One thing that happens all the time when writing, but especially when writing longer works, is that you find what you need from what’s going on in your real life at the time. Having written a few failed novels already, I know to be wary of incorporating too much fresh thinking into the structure or plot of a novel that you’re part-way through. But for the small details, it’s perfectly fine to mention a TV show you’ve been obsessing over in your time away from the desk (if you’re writing a contemporary story). A novel is a patchwork of real-time thoughts, ideas and associations thrown over the pre-erected framework of your story. Sometimes you need to bend and adjust the framework so it supports the patchwork you’re creating, and that’s fine so long as it’s being driven by the characters you’ve created and the decisions they’re making, rather than your fervent desire to write something about ponaturi (sea fairies).

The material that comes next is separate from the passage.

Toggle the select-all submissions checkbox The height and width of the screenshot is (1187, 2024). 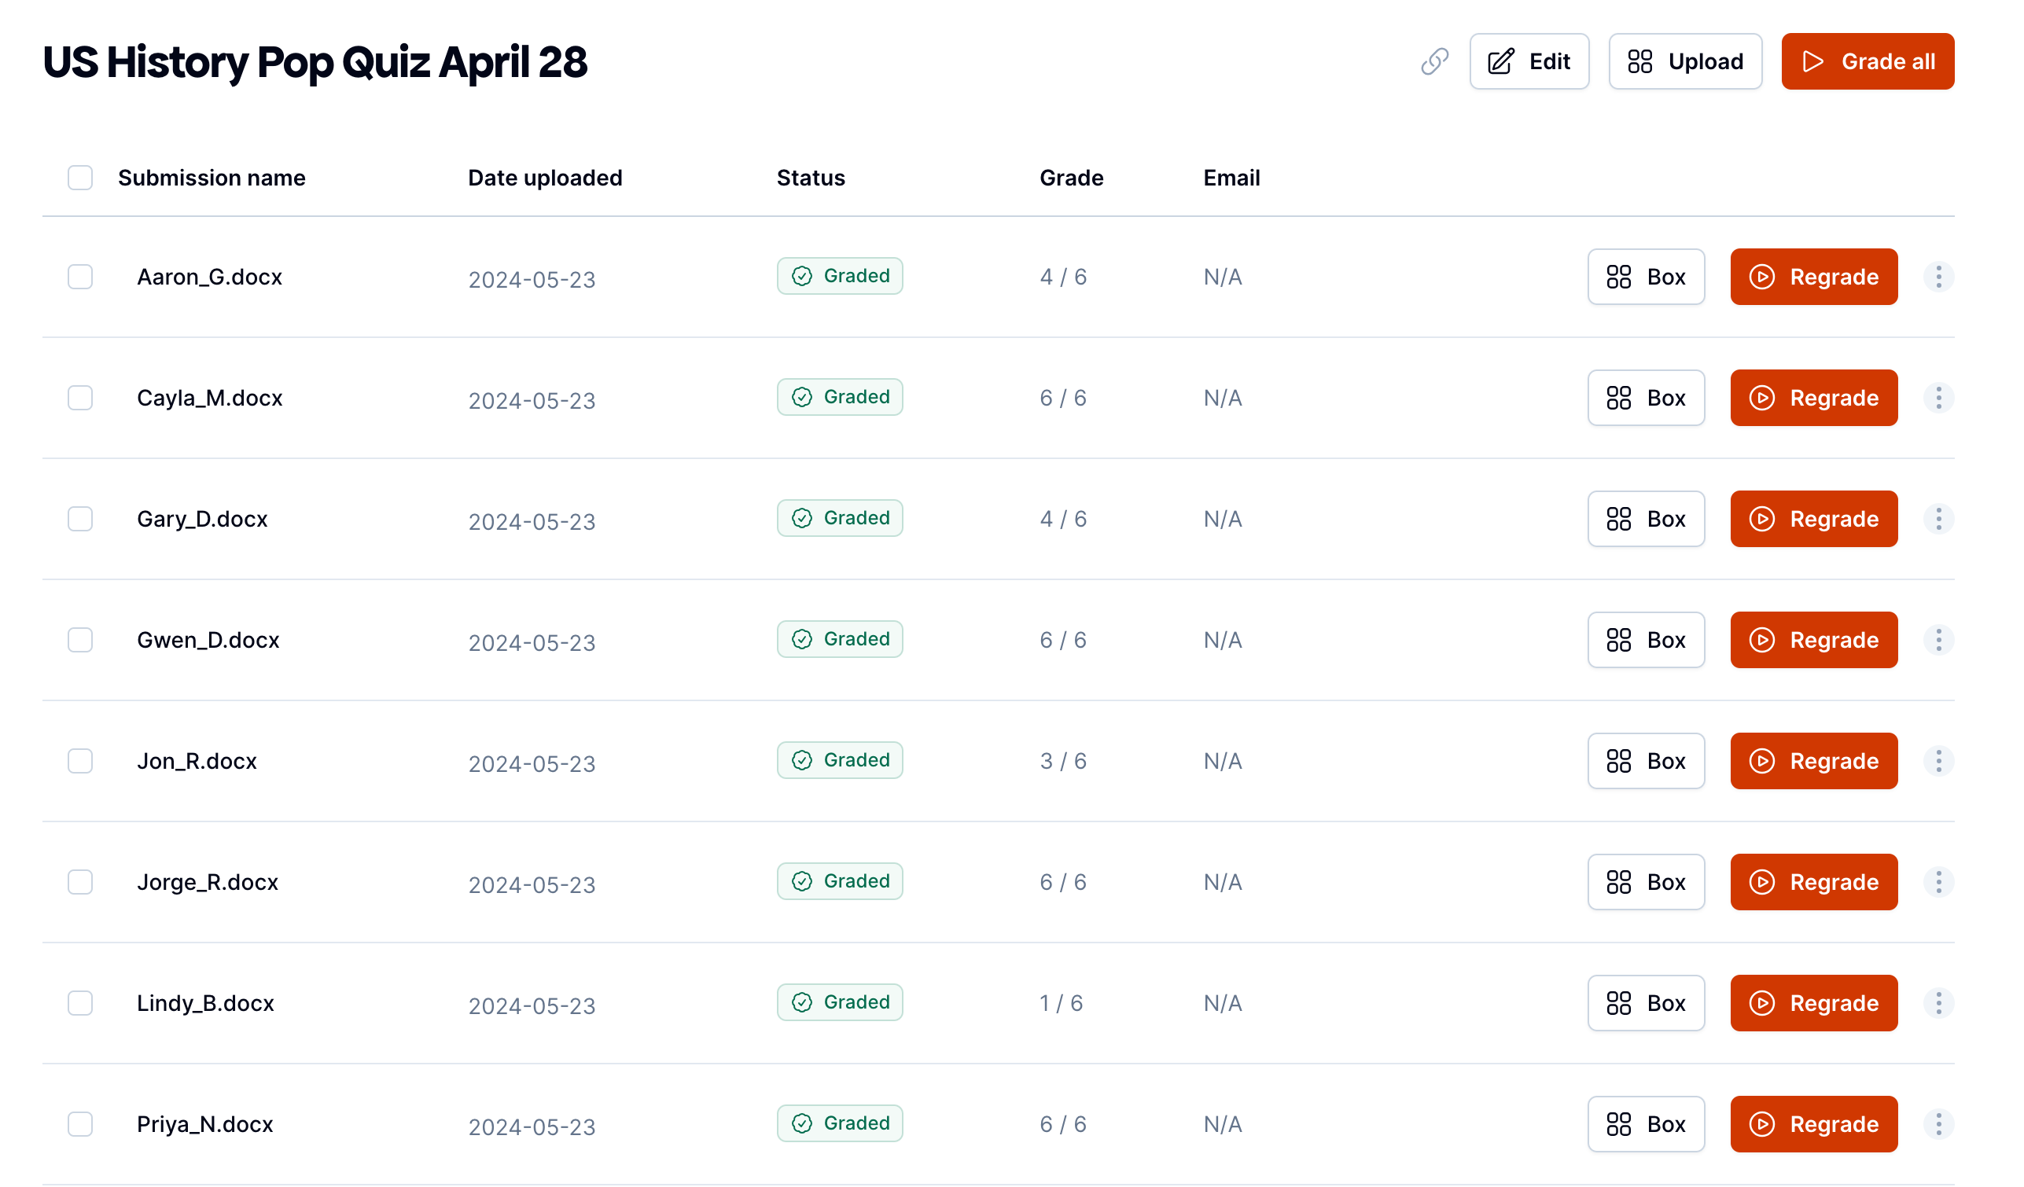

So I've been listening to Nicholas Nickleby on my iPod these past few weeks and noticing how certain elements mirror, albeit imperfectly, elements in the diarist’s life. And I thought: 'Could she be reading Dickens’ novel rather than The Voyage of the Penobscot?' In many ways her reading her own life into Nicholas Nickleby would mirror my own reading/listening experience, looking for points of similarity and difference with the novel I'm writing.
There are pros and cons both for using q real book and q made-up one. But right now I feel like it’s better to have the book she reads imperfectly reflecting her life than risk it being too perfect for the novel (even if she doesn’t pick up on the true significance of everything at the time).
Serendipity, controlled imperfection, drudgery: three things that should be on your shopping list if you plan on baking a novel.